- _Text shown_
In the past, Kaplan said, far-right groups have lobbied to keep various topics from textbooks.

* References to the Ice Age and other events occurring “millions of years ago” were changed to read “in the distant past” in history books, so ancient geological events did not conflict with Biblical interpretations.

* A self breast exam line drawing, which board members called “embarrassing” and “objectionable,” was deleted from textbooks.

* Far-right groups said history books went “overboard” on including pictures of minorities and worked to replace a picture of an African-American family with a white family to accompany a discussion of the American family.

Those are just a few examples of censorship exhibited in the past, according to Kaplan. “The education of children is what is important,” he said. While Texas Freedom Network doesn’t plan to deliver testimony today, members will be in attendance.

Although material for career and technology were submitted for consideration, Thornton said she didn’t believe they would have the money to pay for career and technology

material at this point. The material will be approved, but Thornton said the Legislature will not sign the checks because of the state’s budgetary dilemma.

“A lot of people think the permanent school fund didn’t raise the money but we did,” Thornton said. “Being an educator, I think of the children first. … They’re having to cut back, which we understand. I want people to know this. Legally, the Legislature controls how we look at textbooks.”

- _Items_
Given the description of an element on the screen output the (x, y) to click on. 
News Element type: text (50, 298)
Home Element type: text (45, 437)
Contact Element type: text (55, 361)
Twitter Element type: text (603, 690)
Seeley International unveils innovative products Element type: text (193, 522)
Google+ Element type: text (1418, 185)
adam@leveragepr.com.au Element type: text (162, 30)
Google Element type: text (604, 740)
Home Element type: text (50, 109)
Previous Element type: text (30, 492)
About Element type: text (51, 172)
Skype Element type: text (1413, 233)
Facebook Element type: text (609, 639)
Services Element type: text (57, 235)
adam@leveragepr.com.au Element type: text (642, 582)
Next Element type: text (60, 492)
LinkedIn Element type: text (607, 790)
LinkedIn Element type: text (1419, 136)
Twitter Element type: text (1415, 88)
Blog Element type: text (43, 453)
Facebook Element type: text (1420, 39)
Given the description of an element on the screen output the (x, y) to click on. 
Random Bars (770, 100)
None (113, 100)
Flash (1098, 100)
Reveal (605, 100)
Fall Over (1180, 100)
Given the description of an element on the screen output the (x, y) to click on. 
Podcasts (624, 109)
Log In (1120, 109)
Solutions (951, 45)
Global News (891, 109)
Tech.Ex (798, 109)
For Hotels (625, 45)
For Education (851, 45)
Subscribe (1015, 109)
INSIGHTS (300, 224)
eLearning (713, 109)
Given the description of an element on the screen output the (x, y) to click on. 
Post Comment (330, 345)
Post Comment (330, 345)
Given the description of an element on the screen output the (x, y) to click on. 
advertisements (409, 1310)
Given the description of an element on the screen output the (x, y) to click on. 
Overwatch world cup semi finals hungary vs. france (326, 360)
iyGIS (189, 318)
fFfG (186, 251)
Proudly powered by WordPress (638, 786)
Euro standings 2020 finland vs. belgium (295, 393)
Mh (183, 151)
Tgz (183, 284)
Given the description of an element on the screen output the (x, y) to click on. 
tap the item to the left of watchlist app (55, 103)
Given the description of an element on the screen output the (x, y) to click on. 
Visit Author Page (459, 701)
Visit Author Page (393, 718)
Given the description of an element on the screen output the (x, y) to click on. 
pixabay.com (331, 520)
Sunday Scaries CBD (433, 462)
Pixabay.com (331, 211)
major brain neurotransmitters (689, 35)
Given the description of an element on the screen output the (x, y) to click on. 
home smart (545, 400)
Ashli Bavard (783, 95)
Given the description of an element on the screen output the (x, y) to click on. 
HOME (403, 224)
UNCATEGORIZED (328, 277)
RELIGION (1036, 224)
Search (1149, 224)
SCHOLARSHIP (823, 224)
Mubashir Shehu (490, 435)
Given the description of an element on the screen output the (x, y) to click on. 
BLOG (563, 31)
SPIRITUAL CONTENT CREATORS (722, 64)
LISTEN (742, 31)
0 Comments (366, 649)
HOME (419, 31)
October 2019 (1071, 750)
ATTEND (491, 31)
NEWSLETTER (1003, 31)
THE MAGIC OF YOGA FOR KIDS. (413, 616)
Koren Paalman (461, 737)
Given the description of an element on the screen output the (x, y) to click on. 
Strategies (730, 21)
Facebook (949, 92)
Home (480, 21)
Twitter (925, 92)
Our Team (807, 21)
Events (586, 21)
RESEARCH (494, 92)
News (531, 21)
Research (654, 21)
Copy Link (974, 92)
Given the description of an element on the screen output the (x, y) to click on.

- _Request A_
Reproduce the part of the textbook article that opens with the words containing "Those are just" and closes with "be in attendance.", copying it word for word.
- _Request B_
In the bulleted list of the textbook article, find every word or phrase set in quotation marks and list them all.

- _Exercise answer A_
Those are just a few examples of censorship exhibited in the past, according to Kaplan. “The education of children is what is important,” he said. While Texas Freedom Network doesn’t plan to deliver testimony today, members will be in attendance.

- _Exercise answer B_
- millions of years ago
- in the distant past
- embarrassing
- objectionable
- overboard